I also remark that I rediscovered this formula while seeking a generalization of it: namely, if $C_{n,k}$ is the set of graphs on $n$ signed vertices with exactly $k$ connected components, then the corresponding sums over $C_{n,k}$ yield the signed Sterling numbers of the first kind: $(*) \quad \sum_{G \in C_{n,k}} (-1)^{|G|} = s(n,k) = (-1)^{n-k} {n \brack k} $
Indeed, the case $k=1$ is exactly the statement for $C_n$, and the general case can be obtained from it by considering the partition of $[n]$ into connected components $I_1, \dots, I_k$, and applying the formula for connected graphs on each $I_i$. The summation over all partitions then corresponds to counting the $n \brack k$ permutations with exactly $k$ cycles by first partitioning $[n]$ into the $k$ sets $I_1,\dots, I_k$, then choosing a cycle on each set. In both computations, the summand corresponding to the partition $I_1,\dots,I_k$ is $\prod_i (-1)^{|I_i|-1}(|I_i|-1)! = (-1)^{n-k} \prod_{i} (|I_i|-1)!$
More interestingly, it seems to me that $(*)$ follows directly by the argument in Yuval's answer, applied to $C_{n,k}$ and hierarchical forests with $k$ components.

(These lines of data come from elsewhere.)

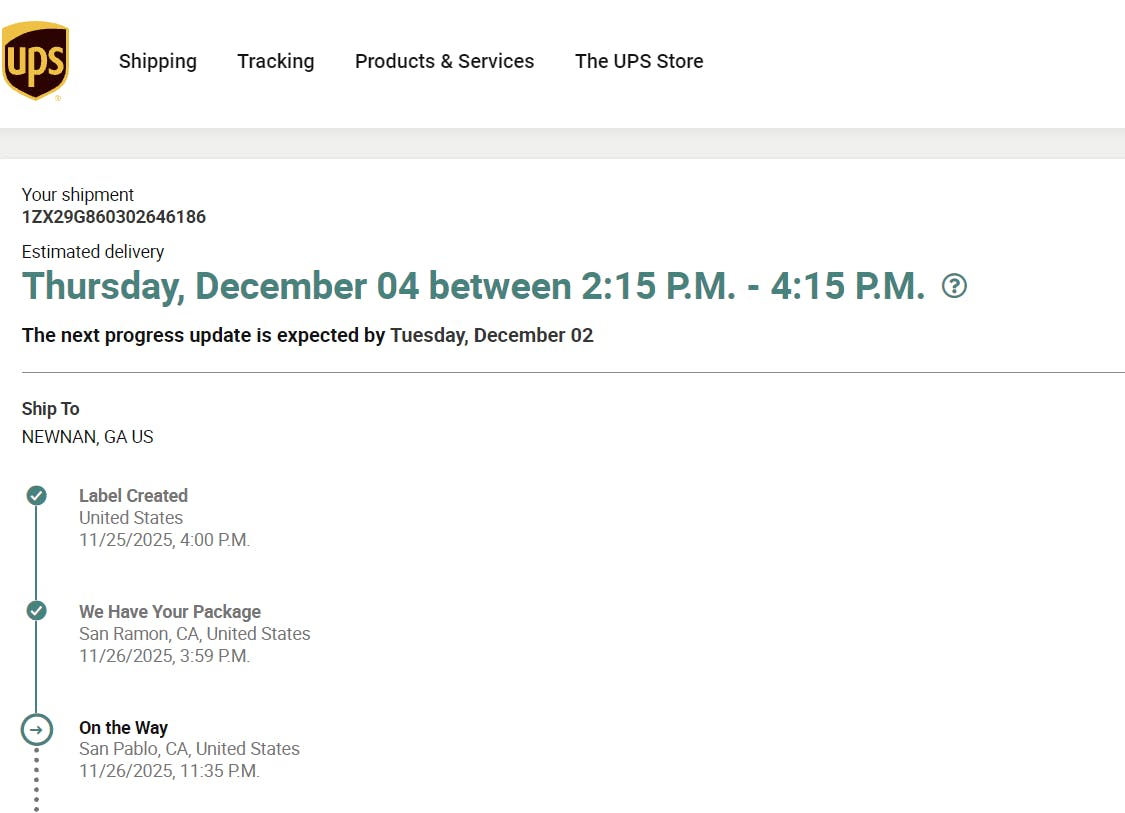The width and height of the screenshot is (1125, 813).
Task: Click the Tuesday, December 02 update date
Action: (x=491, y=335)
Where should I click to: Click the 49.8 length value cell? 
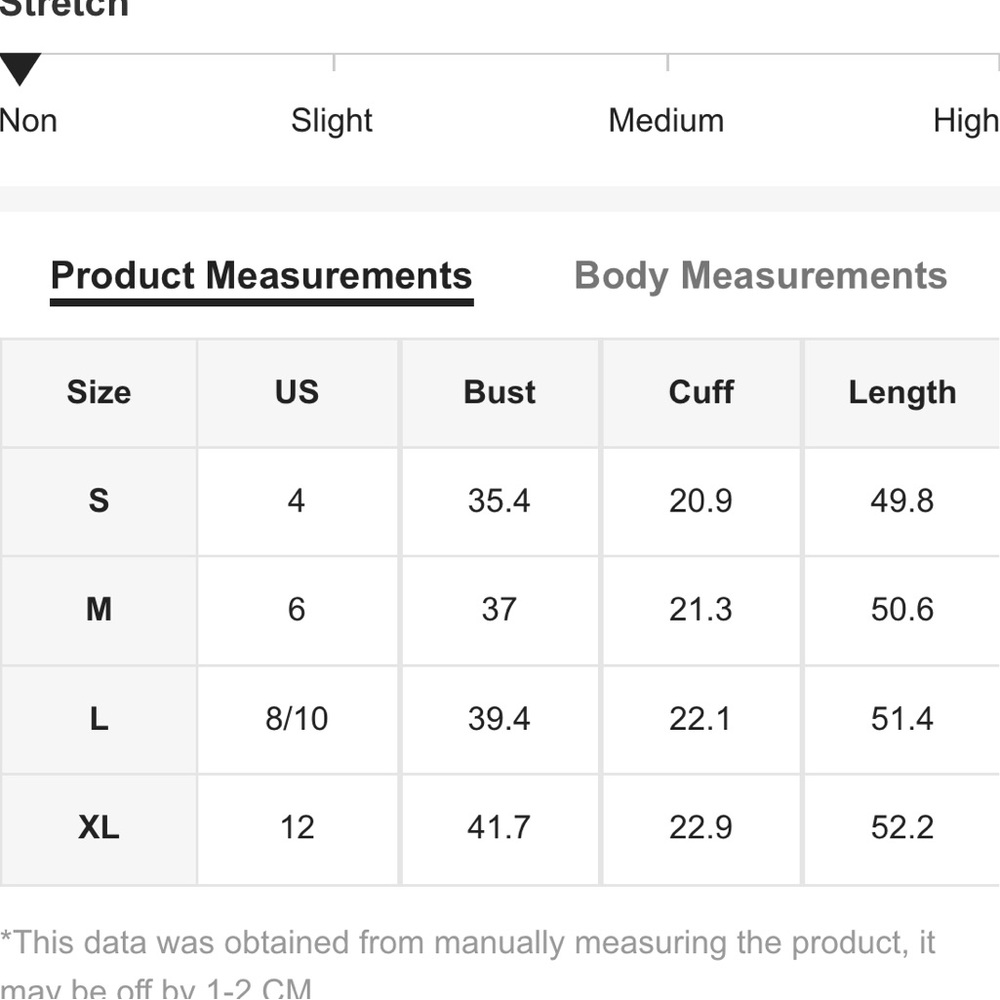tap(902, 500)
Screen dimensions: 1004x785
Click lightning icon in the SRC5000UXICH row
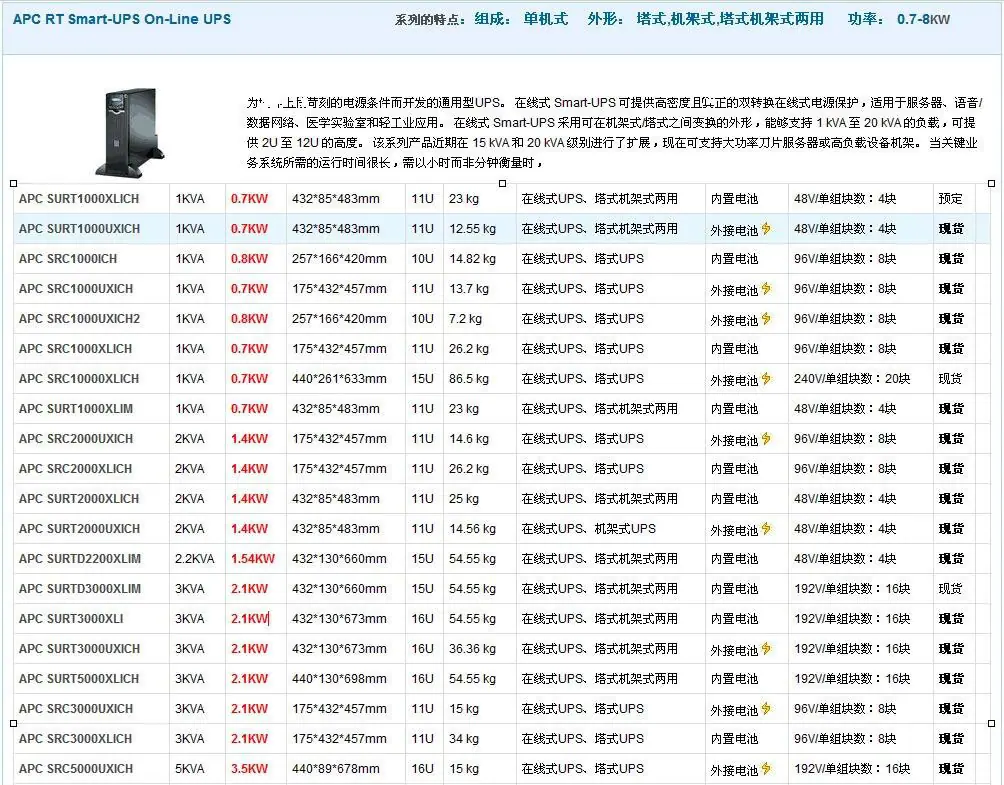click(x=767, y=769)
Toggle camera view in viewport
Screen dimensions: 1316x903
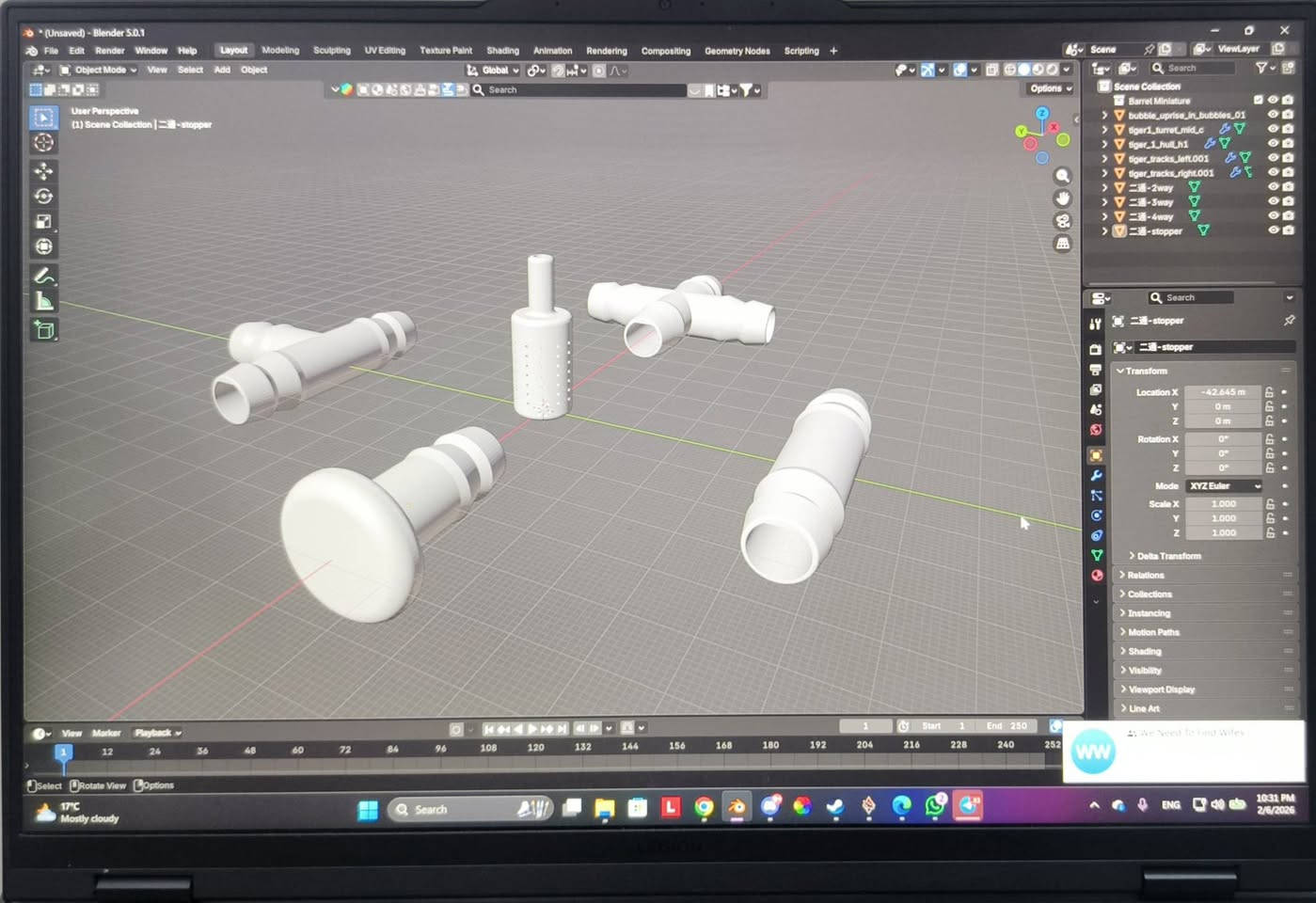pos(1062,221)
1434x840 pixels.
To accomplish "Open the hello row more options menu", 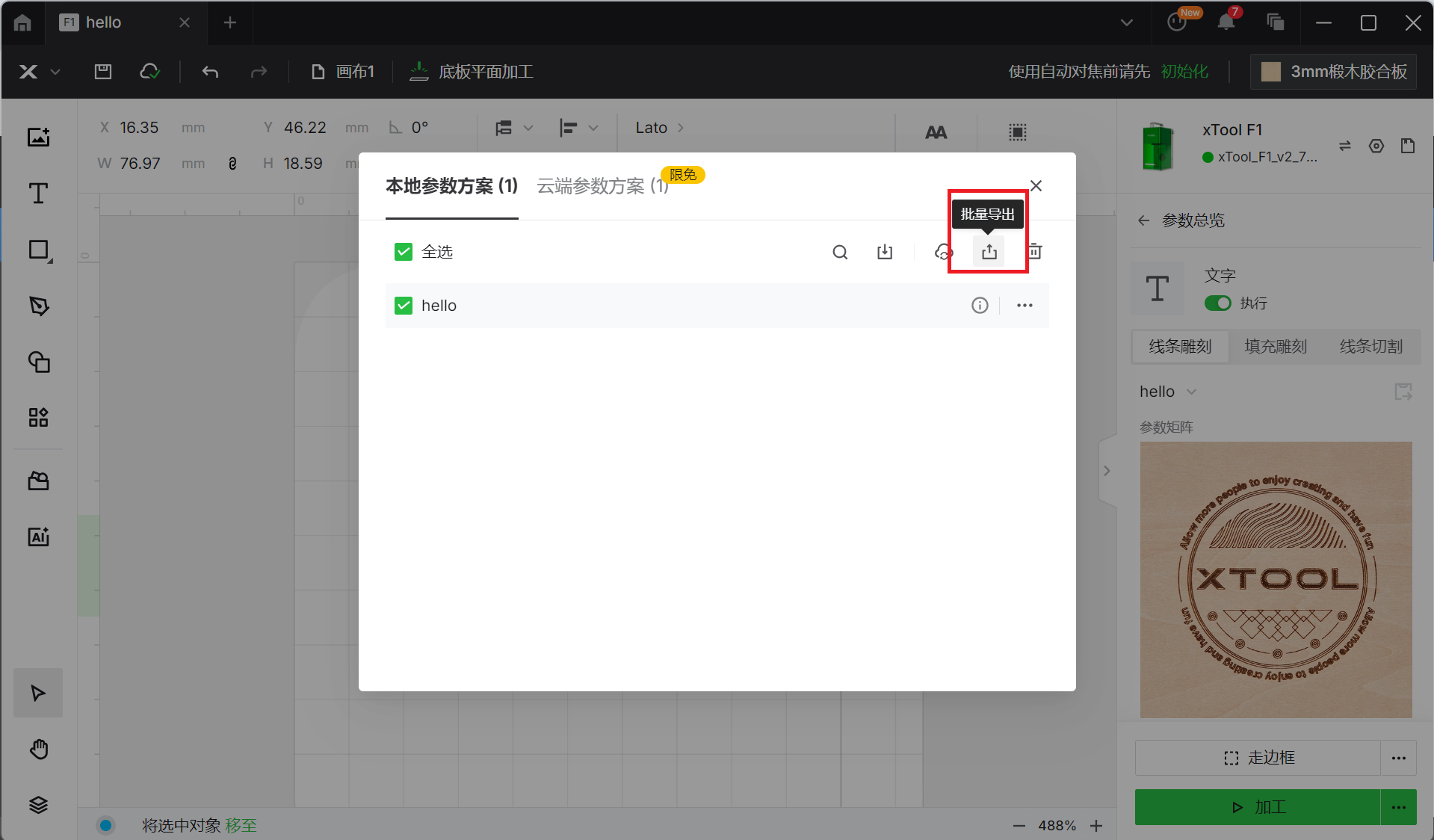I will 1024,305.
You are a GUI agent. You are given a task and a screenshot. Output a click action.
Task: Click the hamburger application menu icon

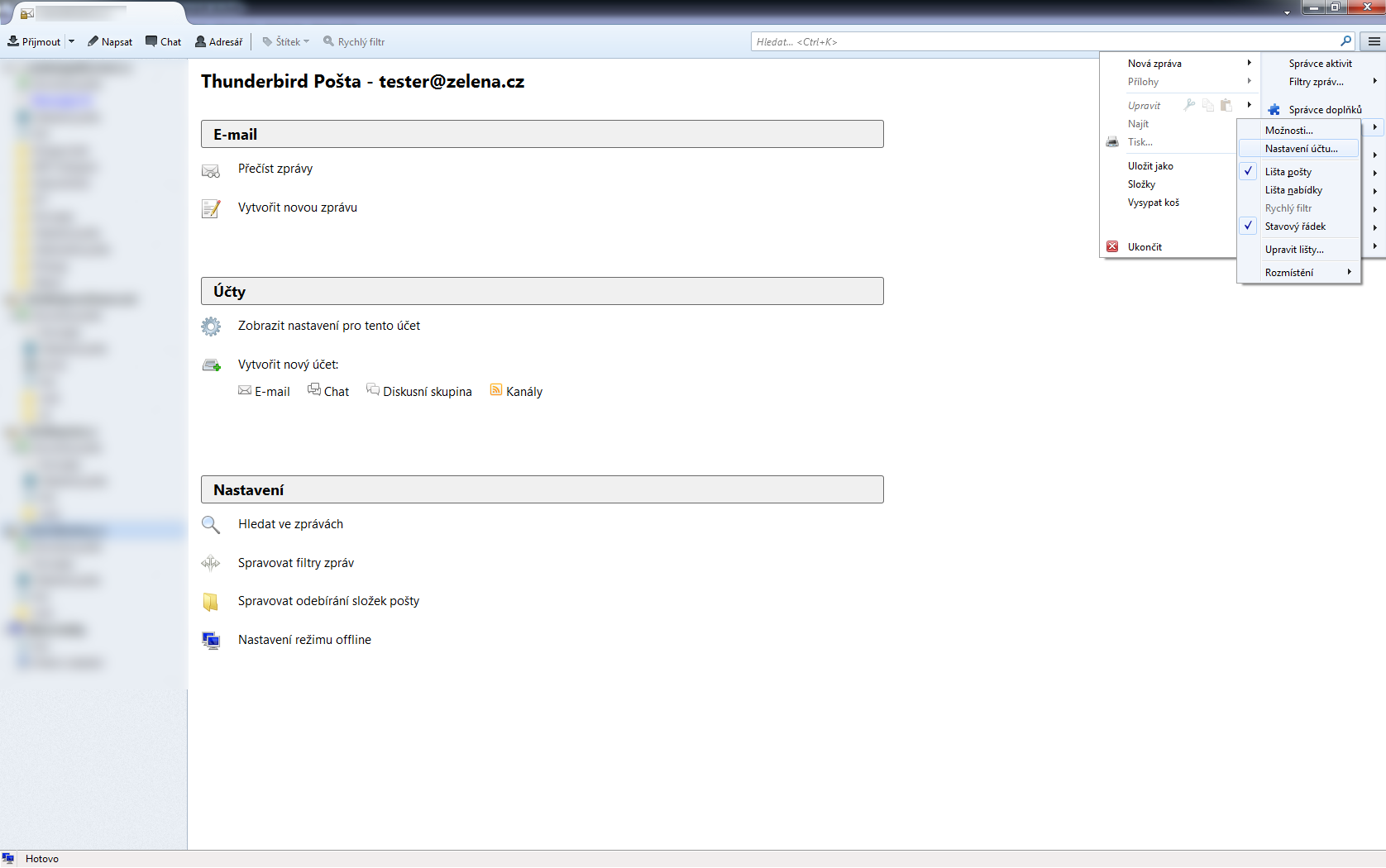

Perhaps all proofs here also yield a direct proof of $(*)$ - I have not checked.
Equation $(*)$ can also be shown directly using the definition of $s(n,k)$ by $ (**) \quad x(x-1)\cdots(x-n+1) = \sum_{k=0}^n s(n,k) x^k $ This proof is more directly related to the Putnam question (in fact, it is what lead me to $(*)$). Note that the left hand side of $(**)$ is the number of ordered $n$-tuples $(a_1,\dots,a_n)$ where $a_i \in [x]$ are pairwise distinct. A different way to count these is by using inclusion-exclusion on the sets $A_{ij} = \{(a_1,\dots,a_n) \in [x]^n : a_i = a_j\}.$ It is immediate to obtain, for a given graph $G$ on $[n]$, that $|\bigcap_{(i,j)\in G} A_{ij}| = x^{c(G)},$ where $c(G)$ is the number of connected components in $G$. Note that the inclusion-exclusion is performed by summation over such graphs $G$, with weights $(-1)^{|G|}$. Equation $(*)$ is then obtained by comparing the coefficients of $x^k$ in $(**)$.